### Trecho fornecido

++++++++++

O habeas data foi introduzido no ordenamento jurídico pátrio pela Constituição Federal de 1988, e regulamentado quase dez anos depois, através da Lei 9.507/97.

Como remédio constitucional inserido entre os direitos e garantias fundamentais, destina-se a assegurar ao seu impetrante o conhecimento de informações a seu respeito, por ventura possuídos por entidades governamentais ou até pessoas jurídicas de direito privado, assim como o direito de retificação, anotação e contestação desses dados.

O procedimento estabelecido pela Lei nº 9.507/97 para o habeas data vem na mesma linha da criação jurisprudencial, iniciada em primeira instância e consagrada nos tribunais. Trata-se de atuação legislativa fundada na experiência, conquistas e acertamentos, verdadeira demonstração de um profundo amadurecimento democrático.

A similitude com o mandado de segurança e o paralelismo procedimental foi mantido e permitiu significativa utilização de sua doutrina e jurisprudência.

O procedimento adotado propicia ao instituto uma vasta utilidade, não o acomoda nem o restringe, muito menos o contém com procedimentos complexos, difíceis ou onerosos. Restou clara a intenção do legislador em facilitar o acesso ao instituto e ensejar sua condução tanto liberal quanto possível.

A boa utilização do instituto do habeas data representa, acima de tudo, uma vitória do regime democrático de direito, uma garantia assegurada aos cidadãos contra as arbitrariedades que pudessem constar em dados pessoais constantes de bancos de dados, típicas de regime de exceção.


13. Notas

(1) MORAES, Alexandre de. Direito Constitucional. 5. Ed, São Paulo: Atlas, 1999. p. 138.

++++++++++

### Tarefa dada A
Edite as entradas desde o início até a linha que contém "Action: (119, 373)", inclusive, trocando "screenshot" por "image" e mantendo todo o resto igual. Apresente apenas esse trecho das entradas.

++++++++++

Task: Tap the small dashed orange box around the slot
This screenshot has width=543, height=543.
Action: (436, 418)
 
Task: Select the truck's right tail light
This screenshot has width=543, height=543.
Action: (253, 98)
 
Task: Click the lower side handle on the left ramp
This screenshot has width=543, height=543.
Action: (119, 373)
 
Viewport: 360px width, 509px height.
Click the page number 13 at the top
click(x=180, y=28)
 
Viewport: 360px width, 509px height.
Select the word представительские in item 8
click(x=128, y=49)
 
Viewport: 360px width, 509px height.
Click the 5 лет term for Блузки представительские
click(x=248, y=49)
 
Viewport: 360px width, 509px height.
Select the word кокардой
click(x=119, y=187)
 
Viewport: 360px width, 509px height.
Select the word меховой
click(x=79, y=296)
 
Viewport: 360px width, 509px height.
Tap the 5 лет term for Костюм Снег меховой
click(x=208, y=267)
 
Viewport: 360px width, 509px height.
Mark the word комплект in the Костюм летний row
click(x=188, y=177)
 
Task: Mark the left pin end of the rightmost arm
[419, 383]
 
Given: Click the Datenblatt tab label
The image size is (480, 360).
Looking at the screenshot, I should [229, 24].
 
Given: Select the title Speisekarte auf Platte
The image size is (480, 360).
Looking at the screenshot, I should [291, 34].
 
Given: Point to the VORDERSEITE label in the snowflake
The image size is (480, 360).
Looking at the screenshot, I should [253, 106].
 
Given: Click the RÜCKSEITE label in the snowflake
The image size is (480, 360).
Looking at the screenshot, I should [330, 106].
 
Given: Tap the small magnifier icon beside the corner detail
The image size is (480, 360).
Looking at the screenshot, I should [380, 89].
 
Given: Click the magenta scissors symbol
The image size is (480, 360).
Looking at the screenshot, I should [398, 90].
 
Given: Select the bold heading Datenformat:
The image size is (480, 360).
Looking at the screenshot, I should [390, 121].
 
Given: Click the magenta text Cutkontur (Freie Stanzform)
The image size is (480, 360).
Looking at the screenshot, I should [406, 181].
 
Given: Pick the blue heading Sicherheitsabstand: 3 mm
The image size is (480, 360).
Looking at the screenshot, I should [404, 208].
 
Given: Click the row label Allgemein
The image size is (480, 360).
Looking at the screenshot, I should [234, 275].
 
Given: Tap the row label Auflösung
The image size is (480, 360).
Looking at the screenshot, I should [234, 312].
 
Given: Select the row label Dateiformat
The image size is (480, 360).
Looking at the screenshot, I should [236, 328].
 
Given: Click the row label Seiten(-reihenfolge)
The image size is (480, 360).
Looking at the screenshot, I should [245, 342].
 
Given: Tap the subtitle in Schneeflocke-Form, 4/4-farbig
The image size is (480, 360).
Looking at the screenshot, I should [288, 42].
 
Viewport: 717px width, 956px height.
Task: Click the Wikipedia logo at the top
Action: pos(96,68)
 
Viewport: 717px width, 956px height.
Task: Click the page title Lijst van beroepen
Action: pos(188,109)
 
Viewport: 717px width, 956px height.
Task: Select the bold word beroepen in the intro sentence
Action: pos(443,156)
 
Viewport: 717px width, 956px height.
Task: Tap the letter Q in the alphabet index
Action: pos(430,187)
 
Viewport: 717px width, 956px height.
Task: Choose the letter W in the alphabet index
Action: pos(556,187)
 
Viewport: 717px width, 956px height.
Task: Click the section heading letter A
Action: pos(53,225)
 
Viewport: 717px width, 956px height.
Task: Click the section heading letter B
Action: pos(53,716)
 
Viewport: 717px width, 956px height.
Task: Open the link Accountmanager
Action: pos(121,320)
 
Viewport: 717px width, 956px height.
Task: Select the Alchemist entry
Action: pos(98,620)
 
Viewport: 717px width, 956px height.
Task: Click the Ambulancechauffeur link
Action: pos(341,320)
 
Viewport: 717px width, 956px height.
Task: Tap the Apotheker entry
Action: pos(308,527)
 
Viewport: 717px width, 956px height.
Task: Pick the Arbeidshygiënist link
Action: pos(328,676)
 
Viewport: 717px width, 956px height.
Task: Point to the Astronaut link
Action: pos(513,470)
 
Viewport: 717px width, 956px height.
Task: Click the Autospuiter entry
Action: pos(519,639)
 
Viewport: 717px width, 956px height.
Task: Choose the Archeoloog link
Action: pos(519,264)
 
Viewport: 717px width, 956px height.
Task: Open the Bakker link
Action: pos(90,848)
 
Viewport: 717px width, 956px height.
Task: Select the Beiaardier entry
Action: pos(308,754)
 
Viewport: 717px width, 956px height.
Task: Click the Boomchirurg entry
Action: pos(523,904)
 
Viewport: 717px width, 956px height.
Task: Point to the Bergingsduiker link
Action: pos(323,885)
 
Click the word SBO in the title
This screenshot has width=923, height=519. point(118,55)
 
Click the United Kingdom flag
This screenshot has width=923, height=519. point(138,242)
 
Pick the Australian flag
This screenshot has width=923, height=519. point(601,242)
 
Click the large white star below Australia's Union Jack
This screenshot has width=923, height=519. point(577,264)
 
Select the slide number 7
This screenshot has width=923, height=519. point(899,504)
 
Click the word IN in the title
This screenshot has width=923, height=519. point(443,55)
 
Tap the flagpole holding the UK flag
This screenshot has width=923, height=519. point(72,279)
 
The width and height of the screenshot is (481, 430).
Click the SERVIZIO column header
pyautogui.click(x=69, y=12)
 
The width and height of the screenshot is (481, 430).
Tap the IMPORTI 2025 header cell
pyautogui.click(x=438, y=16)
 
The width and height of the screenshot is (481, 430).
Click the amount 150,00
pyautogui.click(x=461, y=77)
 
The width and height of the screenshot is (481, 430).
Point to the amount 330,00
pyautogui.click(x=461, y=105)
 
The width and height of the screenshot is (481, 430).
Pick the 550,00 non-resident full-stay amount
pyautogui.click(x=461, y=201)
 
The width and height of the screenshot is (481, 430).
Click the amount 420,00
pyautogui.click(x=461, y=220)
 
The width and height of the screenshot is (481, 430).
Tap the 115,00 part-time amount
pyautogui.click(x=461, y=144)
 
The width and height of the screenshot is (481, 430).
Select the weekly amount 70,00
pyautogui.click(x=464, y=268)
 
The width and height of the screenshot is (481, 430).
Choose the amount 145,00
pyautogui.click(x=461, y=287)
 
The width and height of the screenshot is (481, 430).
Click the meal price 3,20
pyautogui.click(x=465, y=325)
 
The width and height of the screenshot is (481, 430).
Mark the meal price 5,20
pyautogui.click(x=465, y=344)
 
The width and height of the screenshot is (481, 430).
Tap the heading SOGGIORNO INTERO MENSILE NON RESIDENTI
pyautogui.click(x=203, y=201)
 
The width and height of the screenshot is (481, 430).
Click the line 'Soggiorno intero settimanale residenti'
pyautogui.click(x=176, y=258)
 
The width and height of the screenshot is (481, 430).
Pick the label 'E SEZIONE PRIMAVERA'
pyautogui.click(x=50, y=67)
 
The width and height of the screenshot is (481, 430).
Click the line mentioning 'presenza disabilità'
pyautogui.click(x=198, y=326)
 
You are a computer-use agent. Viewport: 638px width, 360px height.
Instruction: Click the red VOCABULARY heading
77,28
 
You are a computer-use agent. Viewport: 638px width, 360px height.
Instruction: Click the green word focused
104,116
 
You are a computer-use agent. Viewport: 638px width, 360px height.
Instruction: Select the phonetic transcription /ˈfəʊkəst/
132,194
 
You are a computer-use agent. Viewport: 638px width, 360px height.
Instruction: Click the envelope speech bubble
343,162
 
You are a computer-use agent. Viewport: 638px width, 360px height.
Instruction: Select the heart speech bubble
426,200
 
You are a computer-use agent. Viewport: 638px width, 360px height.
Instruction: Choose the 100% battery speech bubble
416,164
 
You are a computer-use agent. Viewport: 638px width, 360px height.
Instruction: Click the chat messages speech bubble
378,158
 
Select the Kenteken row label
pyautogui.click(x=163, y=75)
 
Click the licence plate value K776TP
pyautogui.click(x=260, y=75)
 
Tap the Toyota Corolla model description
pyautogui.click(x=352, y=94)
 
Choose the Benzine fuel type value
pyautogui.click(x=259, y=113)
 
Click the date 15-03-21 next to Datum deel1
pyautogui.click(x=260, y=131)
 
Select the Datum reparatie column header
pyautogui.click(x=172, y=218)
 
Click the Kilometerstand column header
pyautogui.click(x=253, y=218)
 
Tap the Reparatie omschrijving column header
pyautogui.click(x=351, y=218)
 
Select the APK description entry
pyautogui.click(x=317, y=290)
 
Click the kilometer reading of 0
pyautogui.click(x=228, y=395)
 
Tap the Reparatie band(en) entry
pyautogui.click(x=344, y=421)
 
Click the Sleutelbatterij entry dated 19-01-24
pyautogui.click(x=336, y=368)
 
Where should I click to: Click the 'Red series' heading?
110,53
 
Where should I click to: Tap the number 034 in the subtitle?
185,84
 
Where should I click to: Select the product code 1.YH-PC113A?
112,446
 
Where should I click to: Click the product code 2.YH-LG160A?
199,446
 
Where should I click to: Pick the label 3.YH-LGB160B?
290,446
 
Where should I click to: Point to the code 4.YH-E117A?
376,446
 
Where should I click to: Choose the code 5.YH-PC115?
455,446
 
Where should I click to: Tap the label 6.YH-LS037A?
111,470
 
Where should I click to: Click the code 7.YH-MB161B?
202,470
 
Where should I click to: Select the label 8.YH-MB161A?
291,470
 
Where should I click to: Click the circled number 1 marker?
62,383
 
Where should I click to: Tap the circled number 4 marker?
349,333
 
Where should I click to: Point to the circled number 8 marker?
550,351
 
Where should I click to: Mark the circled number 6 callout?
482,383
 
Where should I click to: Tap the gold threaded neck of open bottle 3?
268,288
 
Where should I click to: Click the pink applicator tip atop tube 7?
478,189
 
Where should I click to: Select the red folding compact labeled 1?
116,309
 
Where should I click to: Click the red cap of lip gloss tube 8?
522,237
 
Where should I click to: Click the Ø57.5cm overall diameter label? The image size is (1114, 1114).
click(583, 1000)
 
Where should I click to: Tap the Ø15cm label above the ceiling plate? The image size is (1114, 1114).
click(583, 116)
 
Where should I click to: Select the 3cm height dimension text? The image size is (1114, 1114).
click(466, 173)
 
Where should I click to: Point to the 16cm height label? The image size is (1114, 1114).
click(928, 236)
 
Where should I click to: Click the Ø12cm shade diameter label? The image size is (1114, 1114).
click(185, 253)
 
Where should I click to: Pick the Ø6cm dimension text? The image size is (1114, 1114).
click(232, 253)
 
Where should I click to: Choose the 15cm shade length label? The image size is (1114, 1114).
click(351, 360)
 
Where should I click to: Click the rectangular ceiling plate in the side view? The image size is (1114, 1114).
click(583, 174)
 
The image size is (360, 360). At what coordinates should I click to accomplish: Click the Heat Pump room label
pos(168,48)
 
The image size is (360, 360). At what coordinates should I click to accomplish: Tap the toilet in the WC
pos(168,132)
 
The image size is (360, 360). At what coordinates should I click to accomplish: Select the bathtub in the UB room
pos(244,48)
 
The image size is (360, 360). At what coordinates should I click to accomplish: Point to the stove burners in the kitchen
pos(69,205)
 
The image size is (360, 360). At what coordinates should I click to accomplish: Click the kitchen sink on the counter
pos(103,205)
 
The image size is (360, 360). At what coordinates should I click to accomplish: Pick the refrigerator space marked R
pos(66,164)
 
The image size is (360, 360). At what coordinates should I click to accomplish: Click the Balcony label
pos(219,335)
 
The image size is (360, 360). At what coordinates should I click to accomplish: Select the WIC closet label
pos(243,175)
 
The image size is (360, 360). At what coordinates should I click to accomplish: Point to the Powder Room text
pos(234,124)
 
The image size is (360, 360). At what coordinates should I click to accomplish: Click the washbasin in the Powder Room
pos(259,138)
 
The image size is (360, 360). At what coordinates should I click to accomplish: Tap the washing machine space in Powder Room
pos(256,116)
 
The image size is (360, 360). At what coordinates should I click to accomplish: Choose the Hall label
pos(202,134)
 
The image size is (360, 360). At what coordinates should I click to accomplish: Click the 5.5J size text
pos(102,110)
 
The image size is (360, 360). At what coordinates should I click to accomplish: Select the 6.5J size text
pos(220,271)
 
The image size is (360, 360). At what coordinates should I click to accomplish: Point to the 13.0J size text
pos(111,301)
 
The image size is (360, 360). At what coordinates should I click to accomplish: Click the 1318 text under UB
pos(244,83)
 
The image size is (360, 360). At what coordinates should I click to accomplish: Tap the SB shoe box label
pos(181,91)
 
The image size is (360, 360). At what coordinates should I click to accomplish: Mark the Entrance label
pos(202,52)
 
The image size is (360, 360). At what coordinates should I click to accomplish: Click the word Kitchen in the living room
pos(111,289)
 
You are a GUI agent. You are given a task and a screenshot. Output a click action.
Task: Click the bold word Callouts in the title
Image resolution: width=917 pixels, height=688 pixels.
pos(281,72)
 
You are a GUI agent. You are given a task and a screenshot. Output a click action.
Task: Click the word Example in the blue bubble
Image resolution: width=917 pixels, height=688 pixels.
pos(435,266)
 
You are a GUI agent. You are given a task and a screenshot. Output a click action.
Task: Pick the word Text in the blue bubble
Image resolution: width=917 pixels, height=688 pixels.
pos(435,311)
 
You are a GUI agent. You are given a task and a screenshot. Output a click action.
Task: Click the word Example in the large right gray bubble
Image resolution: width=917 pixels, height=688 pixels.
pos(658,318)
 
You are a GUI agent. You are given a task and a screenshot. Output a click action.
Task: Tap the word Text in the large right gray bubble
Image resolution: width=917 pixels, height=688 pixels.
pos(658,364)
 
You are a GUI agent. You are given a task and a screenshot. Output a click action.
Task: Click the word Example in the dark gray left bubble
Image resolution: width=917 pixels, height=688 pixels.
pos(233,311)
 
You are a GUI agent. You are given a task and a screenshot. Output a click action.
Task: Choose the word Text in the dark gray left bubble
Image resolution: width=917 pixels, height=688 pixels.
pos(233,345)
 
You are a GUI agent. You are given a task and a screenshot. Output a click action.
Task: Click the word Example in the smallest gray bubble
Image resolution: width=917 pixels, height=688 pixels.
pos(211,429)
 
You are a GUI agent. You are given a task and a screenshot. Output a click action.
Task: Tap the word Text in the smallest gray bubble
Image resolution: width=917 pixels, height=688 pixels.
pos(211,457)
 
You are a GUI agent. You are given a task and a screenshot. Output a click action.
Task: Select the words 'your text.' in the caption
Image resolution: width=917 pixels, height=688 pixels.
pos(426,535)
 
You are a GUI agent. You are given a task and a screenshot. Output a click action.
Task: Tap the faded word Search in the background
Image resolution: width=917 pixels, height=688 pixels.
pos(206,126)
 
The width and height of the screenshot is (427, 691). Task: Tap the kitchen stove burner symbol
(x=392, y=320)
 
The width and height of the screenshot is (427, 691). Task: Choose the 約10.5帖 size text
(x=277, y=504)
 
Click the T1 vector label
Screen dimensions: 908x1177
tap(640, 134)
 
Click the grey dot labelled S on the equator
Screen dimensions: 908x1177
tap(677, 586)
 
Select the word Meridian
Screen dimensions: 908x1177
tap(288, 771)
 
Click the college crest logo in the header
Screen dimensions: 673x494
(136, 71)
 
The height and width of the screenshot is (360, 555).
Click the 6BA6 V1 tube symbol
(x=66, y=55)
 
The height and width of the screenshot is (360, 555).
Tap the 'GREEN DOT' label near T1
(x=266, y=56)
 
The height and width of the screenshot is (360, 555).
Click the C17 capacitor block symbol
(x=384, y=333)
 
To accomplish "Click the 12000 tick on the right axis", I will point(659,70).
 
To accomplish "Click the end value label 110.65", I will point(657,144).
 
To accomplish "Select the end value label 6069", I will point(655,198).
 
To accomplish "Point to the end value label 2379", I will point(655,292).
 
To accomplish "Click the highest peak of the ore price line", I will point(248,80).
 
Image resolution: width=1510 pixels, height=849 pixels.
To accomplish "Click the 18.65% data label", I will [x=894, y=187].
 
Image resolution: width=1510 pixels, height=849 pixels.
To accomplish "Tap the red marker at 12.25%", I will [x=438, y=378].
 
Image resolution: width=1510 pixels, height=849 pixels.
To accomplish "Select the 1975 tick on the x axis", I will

++++++++++

### Tarefa dada B
Transcreva do texto sobre o habeas data a parte que começa com as palavras "O habeas data foi" e termina com "da Lei 9.507/97.".

### Saída esperada A
Task: Tap the small dashed orange box around the slot
This image has width=543, height=543.
Action: (436, 418)
 
Task: Select the truck's right tail light
This image has width=543, height=543.
Action: (253, 98)
 
Task: Click the lower side handle on the left ramp
This image has width=543, height=543.
Action: (119, 373)

### Saída esperada B
O habeas data foi introduzido no ordenamento jurídico pátrio pela Constituição Federal de 1988, e regulamentado quase dez anos depois, através da Lei 9.507/97.